What this task involves — Each entry must be restated word for word.

Records for this exercise —
-- Opening Marker --
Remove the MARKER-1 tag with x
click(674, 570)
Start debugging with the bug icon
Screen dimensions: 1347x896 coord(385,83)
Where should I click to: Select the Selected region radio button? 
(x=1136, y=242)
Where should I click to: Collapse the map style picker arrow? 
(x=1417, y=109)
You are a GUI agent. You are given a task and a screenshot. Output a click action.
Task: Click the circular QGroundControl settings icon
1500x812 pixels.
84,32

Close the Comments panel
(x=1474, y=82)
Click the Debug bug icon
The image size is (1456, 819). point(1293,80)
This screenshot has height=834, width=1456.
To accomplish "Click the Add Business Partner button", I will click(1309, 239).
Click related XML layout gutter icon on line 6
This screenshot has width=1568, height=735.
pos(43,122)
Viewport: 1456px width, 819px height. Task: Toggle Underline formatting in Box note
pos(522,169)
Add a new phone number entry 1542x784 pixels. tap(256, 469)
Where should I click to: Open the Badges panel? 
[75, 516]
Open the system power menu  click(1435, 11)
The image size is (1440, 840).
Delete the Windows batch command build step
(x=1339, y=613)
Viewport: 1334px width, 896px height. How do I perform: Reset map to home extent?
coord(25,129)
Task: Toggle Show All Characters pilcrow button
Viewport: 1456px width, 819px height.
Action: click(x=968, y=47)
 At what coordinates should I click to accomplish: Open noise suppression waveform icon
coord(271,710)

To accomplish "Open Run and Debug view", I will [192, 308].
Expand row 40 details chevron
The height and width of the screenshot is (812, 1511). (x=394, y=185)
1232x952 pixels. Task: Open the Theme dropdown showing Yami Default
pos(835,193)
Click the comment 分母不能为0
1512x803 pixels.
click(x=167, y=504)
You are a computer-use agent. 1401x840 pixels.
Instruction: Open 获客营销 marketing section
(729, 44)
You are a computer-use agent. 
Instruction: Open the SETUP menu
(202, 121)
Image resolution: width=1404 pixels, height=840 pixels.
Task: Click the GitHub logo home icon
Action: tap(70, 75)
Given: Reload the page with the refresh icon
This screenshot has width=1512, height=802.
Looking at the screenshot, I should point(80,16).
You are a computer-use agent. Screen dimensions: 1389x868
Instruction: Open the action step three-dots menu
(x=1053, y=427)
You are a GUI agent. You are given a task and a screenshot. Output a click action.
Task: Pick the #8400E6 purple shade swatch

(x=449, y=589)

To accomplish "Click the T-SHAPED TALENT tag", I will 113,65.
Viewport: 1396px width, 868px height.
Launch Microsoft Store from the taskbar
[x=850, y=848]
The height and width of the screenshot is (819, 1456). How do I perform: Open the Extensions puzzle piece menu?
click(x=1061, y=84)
-- Closing Marker --
Solution to this exercise —
Remove the MARKER-1 tag with x
click(674, 570)
Start debugging with the bug icon
Screen dimensions: 1347x896 coord(385,83)
Where should I click to: Select the Selected region radio button? 
(x=1136, y=242)
Where should I click to: Collapse the map style picker arrow? 
(x=1417, y=109)
You are a GUI agent. You are given a task and a screenshot. Output a click action.
Task: Click the circular QGroundControl settings icon
1500x812 pixels.
84,32

Close the Comments panel
(x=1474, y=82)
Click the Debug bug icon
The image size is (1456, 819). point(1293,80)
This screenshot has height=834, width=1456.
To accomplish "Click the Add Business Partner button", I will click(1309, 239).
Click related XML layout gutter icon on line 6
This screenshot has width=1568, height=735.
pos(43,122)
Viewport: 1456px width, 819px height. Task: Toggle Underline formatting in Box note
pos(522,169)
Add a new phone number entry 1542x784 pixels. tap(256, 469)
Where should I click to: Open the Badges panel? 
[75, 516]
Open the system power menu  click(1435, 11)
The image size is (1440, 840).
Delete the Windows batch command build step
(x=1339, y=613)
Viewport: 1334px width, 896px height. How do I perform: Reset map to home extent?
coord(25,129)
Task: Toggle Show All Characters pilcrow button
Viewport: 1456px width, 819px height.
Action: click(x=968, y=47)
 At what coordinates should I click to accomplish: Open noise suppression waveform icon
coord(271,710)

To accomplish "Open Run and Debug view", I will [192, 308].
Expand row 40 details chevron
The height and width of the screenshot is (812, 1511). (x=394, y=185)
1232x952 pixels. Task: Open the Theme dropdown showing Yami Default
pos(835,193)
Click the comment 分母不能为0
1512x803 pixels.
click(x=167, y=504)
You are a computer-use agent. 1401x840 pixels.
Instruction: Open 获客营销 marketing section
(729, 44)
You are a computer-use agent. 
Instruction: Open the SETUP menu
(202, 121)
Image resolution: width=1404 pixels, height=840 pixels.
Task: Click the GitHub logo home icon
Action: tap(70, 75)
Given: Reload the page with the refresh icon
This screenshot has width=1512, height=802.
Looking at the screenshot, I should point(80,16).
You are a computer-use agent. Screen dimensions: 1389x868
Instruction: Open the action step three-dots menu
(x=1053, y=427)
You are a GUI agent. You are given a task and a screenshot. Output a click action.
Task: Pick the #8400E6 purple shade swatch

(x=449, y=589)

To accomplish "Click the T-SHAPED TALENT tag", I will 113,65.
Viewport: 1396px width, 868px height.
Launch Microsoft Store from the taskbar
[x=850, y=848]
The height and width of the screenshot is (819, 1456). How do I perform: Open the Extensions puzzle piece menu?
click(x=1061, y=84)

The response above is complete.